■ Consigne 1
Dans l'article sur le bénévolat des aînés, combien d'heures par an les personnes âgées de 65 à 74 ans donnent-elles en moyenne ?
■ Consigne 2
Prolongez l'article sur le bénévolat des aînés au-delà de sa dernière phrase.

■ Extrait choisi
↓↓↓

Peut-on accroître le militantisme et le bénévolat chez les aînés ?

2015/08/24 | Par Jacques Fournier

L’auteur est organisateur communautaire retraité

De nombreux organismes communautaires ont besoin de bénévoles. Peut-on favoriser une augmentation du militantisme et du bénévolat chez les aînés ? Si oui, comment ?

 

26% des aînés font du bénévolat

Selon le Réseau de l’action bénévole du Québec et l’Institut de la statistique du Québec, plus de 2,4 millions de Québécoises et Québécois âgés de 15 ans et plus font annuellement du bénévolat au Québec. La proportion de bénévoles parmi les 65 ans et plus est d’environ un quart (26,4 %) alors que 32% des Québécois âgés de 15 ans et plus font du bénévolat auprès d’organismes. Les jeunes âgés de 15 à 24 ans sont le groupe d’âge qui ont le plus haut taux de bénévolat (66%). Par contre, ils donnent beaucoup moins d’heures que leurs aînés: les jeunes de 15 à 19 ans fournissent 110 heures en moyenne par an comparativement aux personnes âgées de 65 à 74 ans, qui donnent 231 heures en moyenne.

Le nombre total d’heures que les personnes âgées de 65 ans et plus offrent compte pour près du cinquième (19 %) des heures dont profitent les organismes au Québec. Les aînés ont une plus grande disponibilité mais, par contre, leur état de santé est souvent plus fragile.

 

Déterminer nos priorités

Quand on arrive à la retraite, on doit redéfinir nos priorités de vie. Certains choix s’imposent rapidement : si notre entourage immédiat a besoin d’aide, on se retrouve aidant naturel (ou proche aidant). On peut évidemment concilier plaisir et responsabilité : la garde des petits-enfants est habituellement plus gratifiante que l’entretien ménager chez un beau-frère malade. La théorie de la pyramide des besoins de Maslow s’applique ici : il faut combler les besoins essentiels dans notre environnement immédiat avant, par exmple, de faire du bénévolat pour le club de loisirs voisin. L’état de santé est par ailleurs un facteur déterminant de la capacité à s’impliquer.

↑↑↑

■ Données extraites
↓↓↓

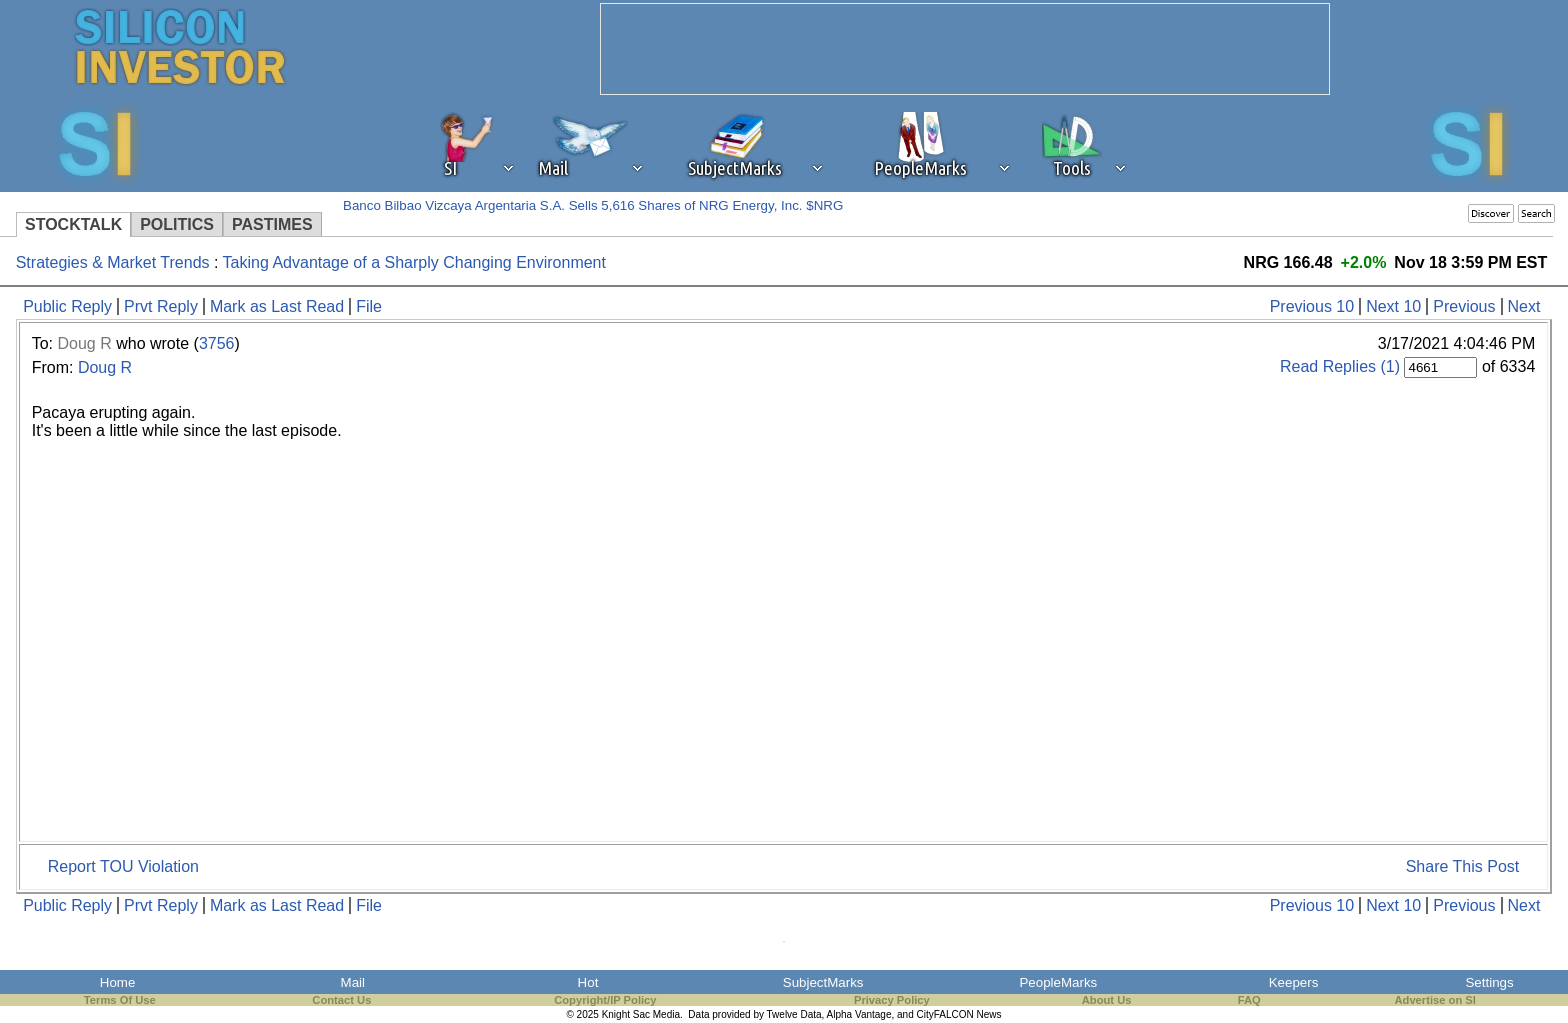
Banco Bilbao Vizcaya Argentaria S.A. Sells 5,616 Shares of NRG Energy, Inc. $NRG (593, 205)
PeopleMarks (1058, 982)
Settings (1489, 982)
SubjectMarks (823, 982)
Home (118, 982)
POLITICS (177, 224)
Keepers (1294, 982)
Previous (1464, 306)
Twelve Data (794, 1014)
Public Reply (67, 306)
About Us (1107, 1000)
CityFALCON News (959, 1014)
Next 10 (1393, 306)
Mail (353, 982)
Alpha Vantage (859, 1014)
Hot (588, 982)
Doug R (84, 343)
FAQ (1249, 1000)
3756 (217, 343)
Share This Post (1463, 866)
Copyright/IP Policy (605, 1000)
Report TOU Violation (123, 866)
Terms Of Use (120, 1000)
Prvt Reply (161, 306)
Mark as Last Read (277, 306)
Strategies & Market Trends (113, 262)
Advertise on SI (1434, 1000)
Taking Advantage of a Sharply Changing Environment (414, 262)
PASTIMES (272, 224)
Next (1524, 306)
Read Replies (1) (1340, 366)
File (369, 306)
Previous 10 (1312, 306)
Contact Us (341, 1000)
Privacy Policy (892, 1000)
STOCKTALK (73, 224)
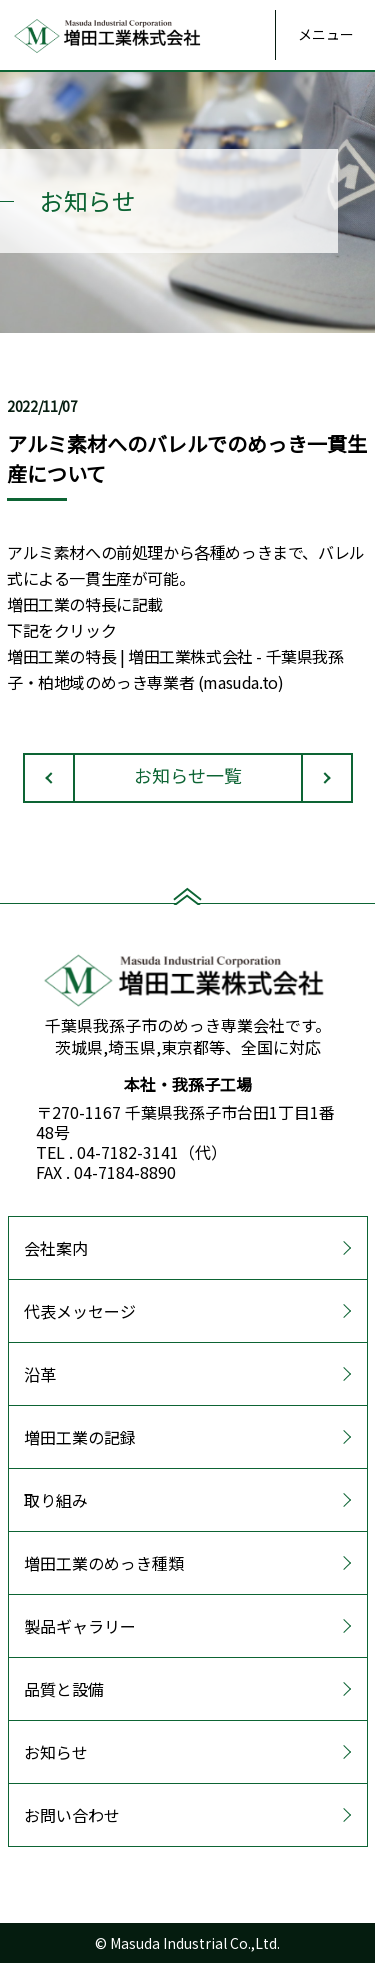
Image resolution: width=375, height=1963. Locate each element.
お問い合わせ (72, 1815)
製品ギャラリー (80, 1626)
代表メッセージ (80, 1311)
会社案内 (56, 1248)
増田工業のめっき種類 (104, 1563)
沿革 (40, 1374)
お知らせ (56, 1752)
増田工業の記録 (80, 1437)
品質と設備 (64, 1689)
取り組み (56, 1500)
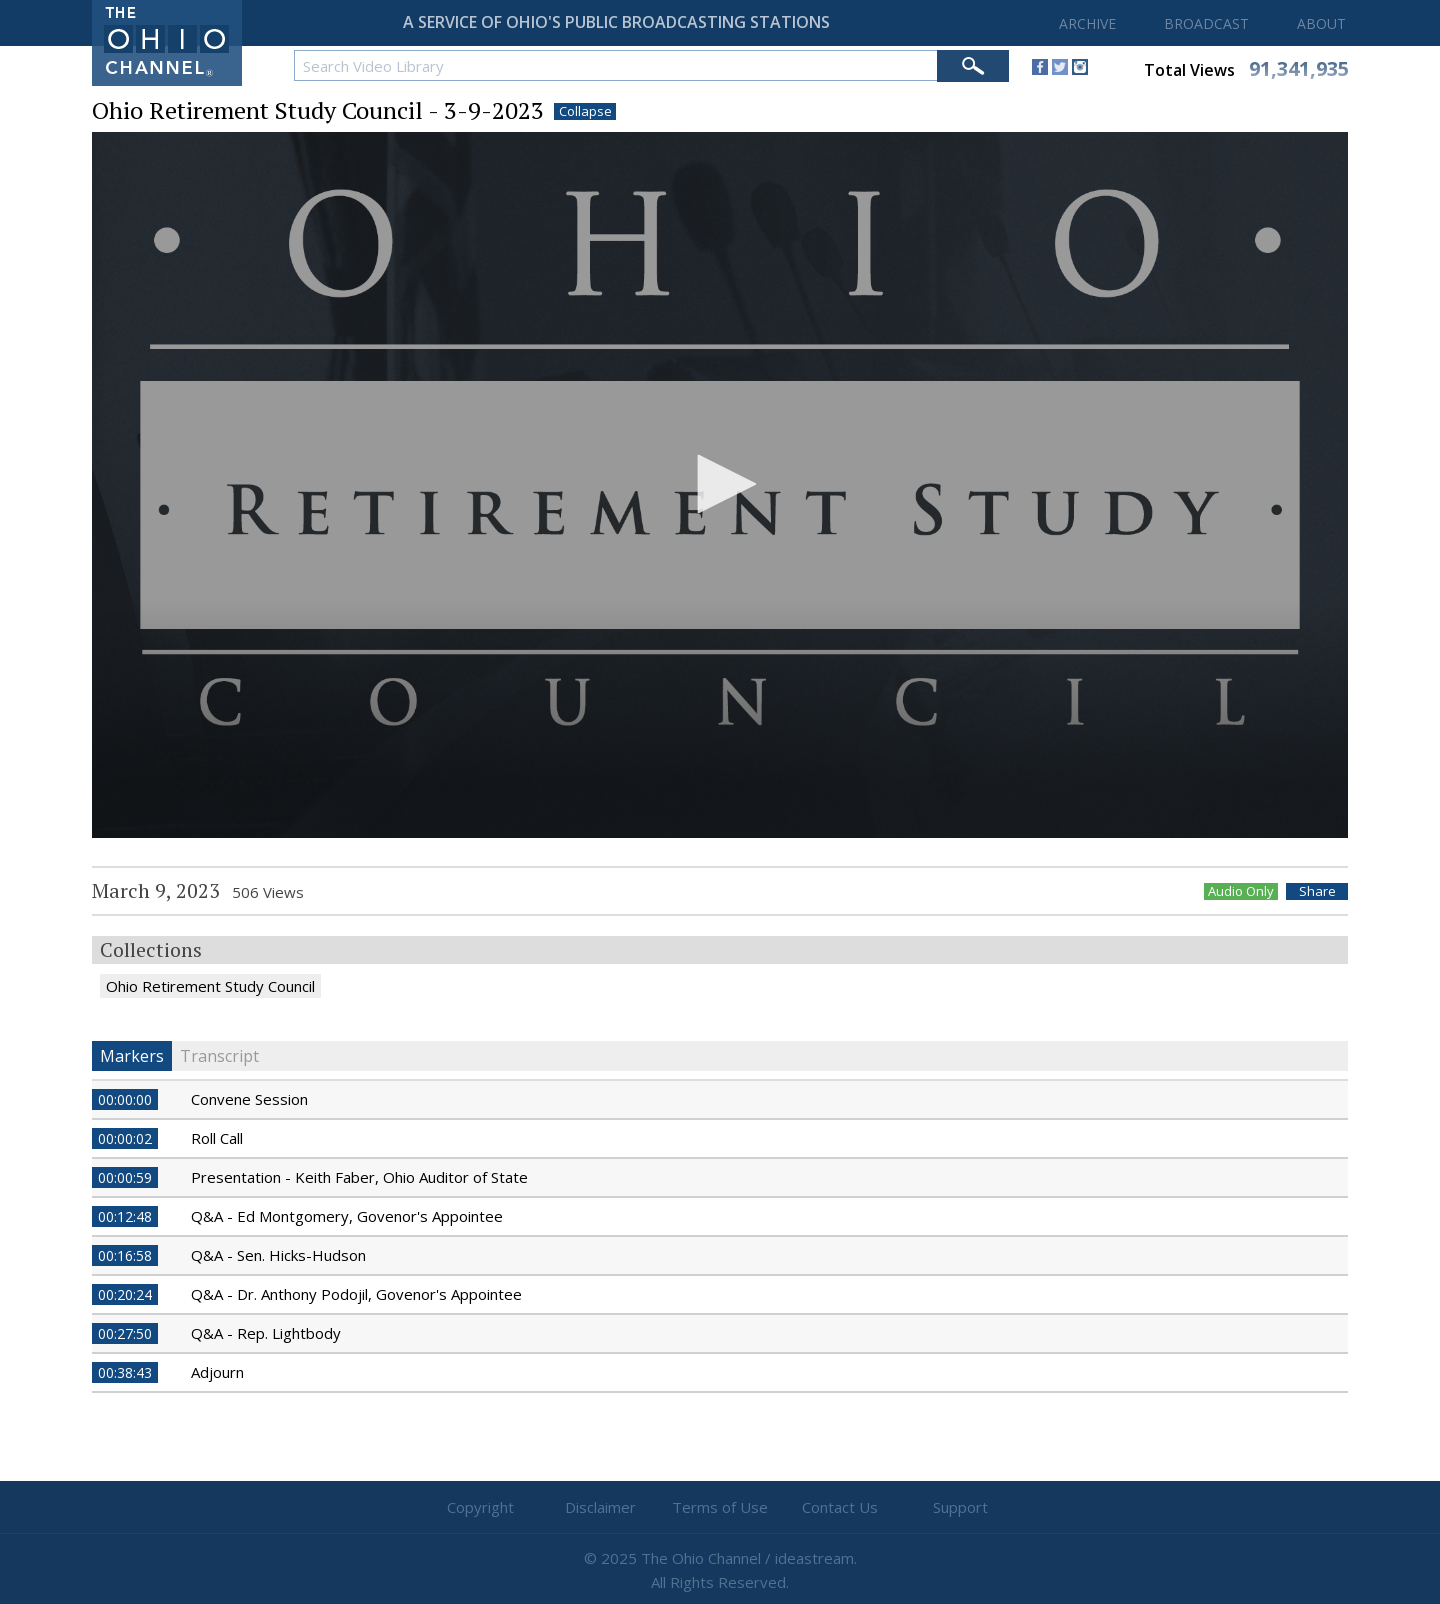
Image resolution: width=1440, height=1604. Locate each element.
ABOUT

↑↑↑

■ Réponse 1
231 heures par an en moyenne.

■ Réponse 2
L’objectif est d’avoir une retraite équilibrée : sport et plein air (se tenir en santé), loisirs et culture, voyages, voir les amis, cours de toutes sortes, etc. Chacun varie le dosage entre les diverses activités possibles. Normalement, il y a place dans cet équilibre pour le bénévolat. Tout simplement parce qu’on se dit : il faut rendre un peu ce qu’on a reçu. Quand on étudie les diverses motivations possibles du bénévolat (suivre l’exemple des amis, se constituer un réseau, rencontrer des gens, mettre à profit compétences et expériences, être personnellement touché par la cause, contribuer à la communauté, etc.), on se rend compte que plusieurs de ces motivations rejoignent les préoccupations réelles des aînés.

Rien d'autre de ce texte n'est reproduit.